In an acting career that spanned more than four decades, Mr. Iwamatsu was a familiar face in film and television. He appeared on series including “McHale’s Navy,” “I Spy,” “M*A*S*H,” “Quincy,” and “Walker, Texas Ranger.” In films, he was a Japanese admiral in the film “Pearl Harbor” and a Singaporean in “Seven Years in Tibet.” He was Akiro the wizard in the movies “Conan the Barbarian” and “Conan the Destroyer.”

But Mr. Iwamatsu had a larger view of the possibilities for Asian-American actors.

As artistic director of the East West Players, Mr. Iwamatsu trained generations of actors and playwrights. He brought to the stage classics including Shakespeare’s “Twelfth Night,” Chekhov’s “Three Sisters” and lesser known contemporary works.
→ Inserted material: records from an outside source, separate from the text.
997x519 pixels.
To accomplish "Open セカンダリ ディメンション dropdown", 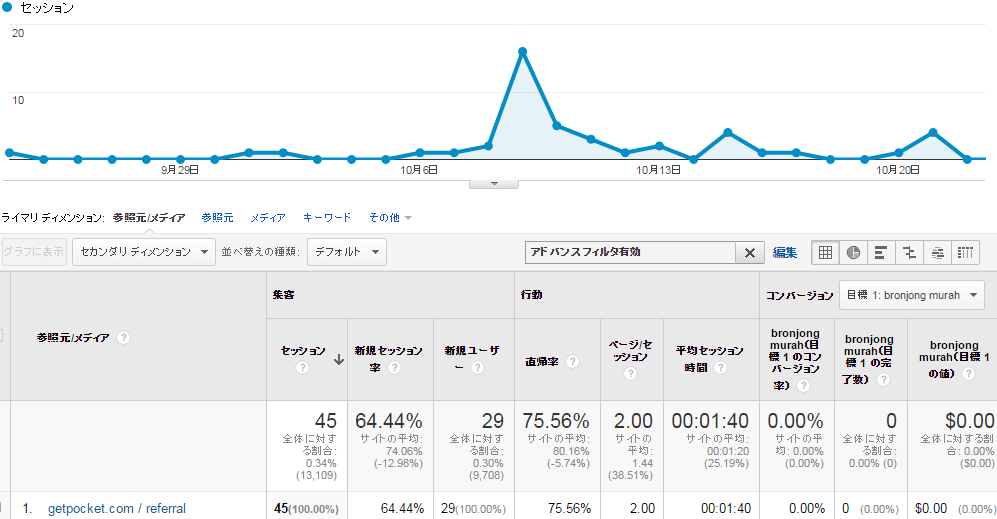I will [x=144, y=252].
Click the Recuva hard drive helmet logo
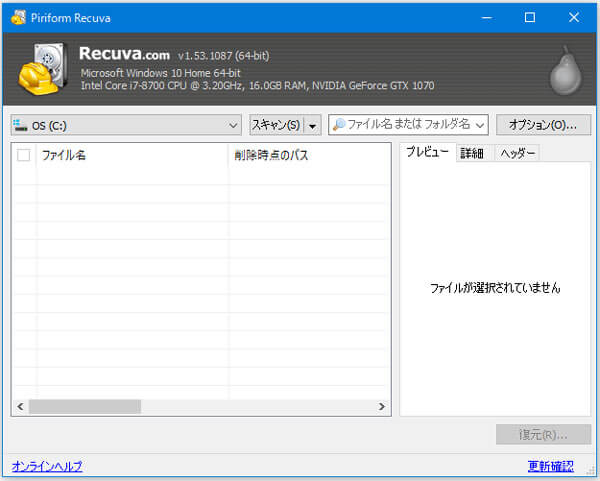The height and width of the screenshot is (481, 600). 44,68
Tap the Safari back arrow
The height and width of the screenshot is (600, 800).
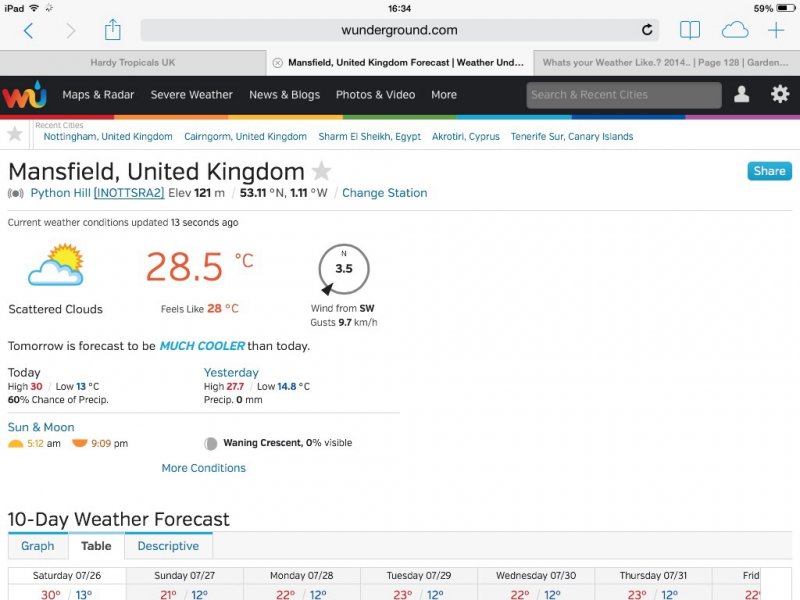tap(28, 31)
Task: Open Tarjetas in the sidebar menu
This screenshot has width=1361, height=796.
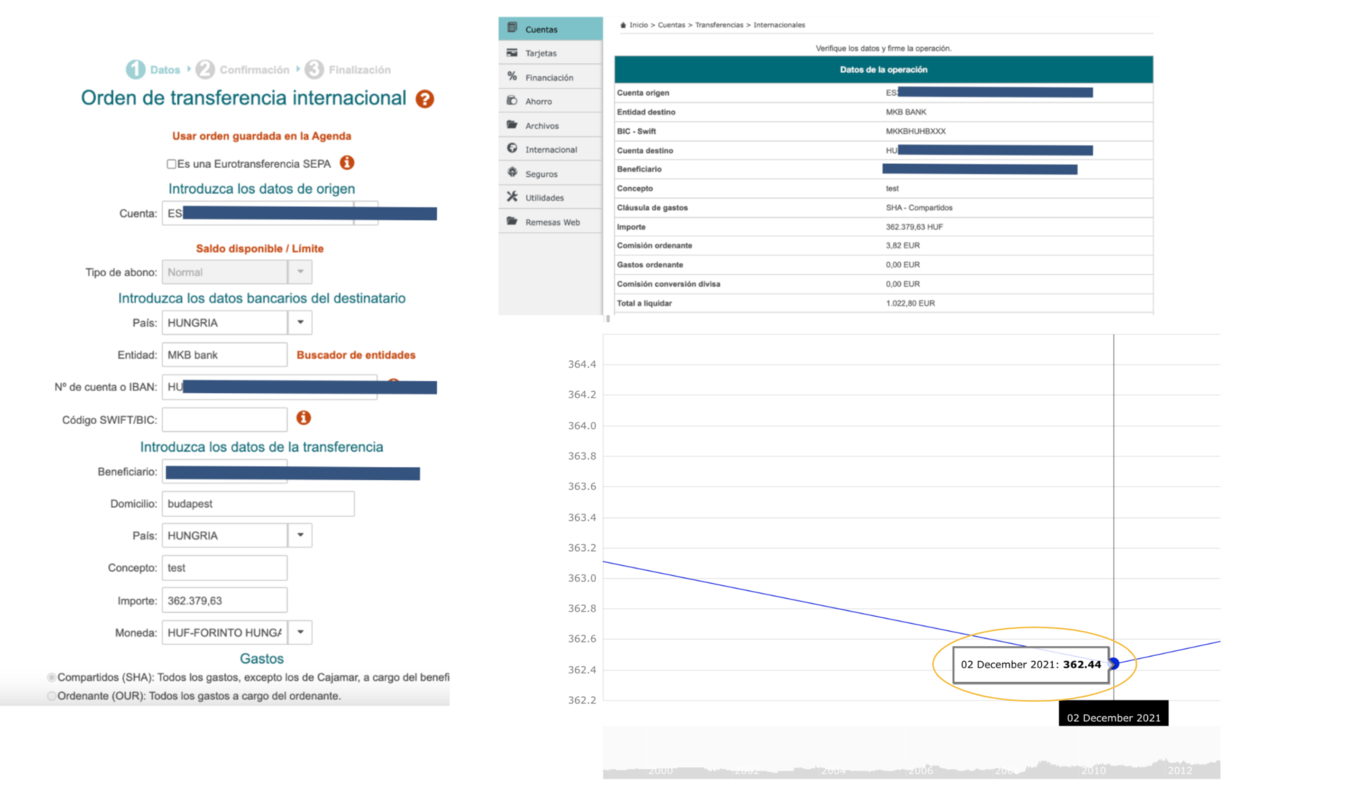Action: pyautogui.click(x=541, y=53)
He devoted the entire 1981 season to works discussing the internment of Japanese Americans during World War II. The series coincided with the opening of a national discussion on internment reparations.

Although his own career was marked by moments of success, it also was forged by struggle.

“Generally for him it was particularly hard, because he was an immigrant … there was the linguistic challenge,” said George Takei, who played Sulu in “Star Trek.” “But he recognized we needed more opportunities to practice our craft.”

Mr. Iwamatsu used his Oscar nomination to address the dearth of parts for Asian-Americans in general.

“Of course, we’ve been fighting against stereotypes from Day 1 at East West,” Mr. Iwamatsu said in 1986. “That’s the reason we formed: to combat that, and to show we are capable of more than just fulfilling the stereotypes–waiter, laundryman, gardener, martial artist, villain.”